Provided passage
-- START --

You gotta be kidding mate. Tell all those blue collar workers in the that manufacturing doesn't matter anymore in the USA. 

And your reasoning with the boot of rule sucks, ghettos also emerged in areas of the USA where there were equal rights before the civil rights movement.

It's pretty common for people to resort to crime when they're in a situation where they have no money, no chance on a proper education, no chance on a job and basically no future prospects, whether you like it or not. Linking it to equal rights is just silly.


----------



## hedlunch (Feb 11, 2006)

"when a lot of people get the boot of rule taken off of them fairly abruptly many of them cannot handle it and from there it just kind of evolved into a culture of crime in the urban areas"

Historically, blacks were imported by the train load from the south to midwest industrial centers by wealthy industrialists to break strikes and generally interfere with what was at the time a very racist labor movement. This lead to resentments by both black and white populations that continue to this day. One of the uglyiest results of this and one of the worst moments in american history were the East St. Louis riots of 1917 where blacks were hung up on lamposts in downtown East St. Louis, pulled from cars and trolleys and beaten to death in the streets by mobs of whites.

-- END --

Exercise 1
Show every line of the listing that contains the string "screenshot".
The forum thread and the listing have nothing to do with each other.

Records to process
-- START --

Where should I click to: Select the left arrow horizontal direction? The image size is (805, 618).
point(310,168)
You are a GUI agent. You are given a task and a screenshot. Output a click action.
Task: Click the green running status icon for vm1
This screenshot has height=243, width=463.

-- END --

Exercise 2
Rewrite the stretch of the forum thread from "You gotta be" through "civil rights movement.", changing "blue collar workers" to "factory workers".

Task solution 1
You are a GUI agent. You are given a task and a screenshot. Output a click action.
This screenshot has height=243, width=463.

Task solution 2
You gotta be kidding mate. Tell all those factory workers in the that manufacturing doesn't matter anymore in the USA. 

And your reasoning with the boot of rule sucks, ghettos also emerged in areas of the USA where there were equal rights before the civil rights movement.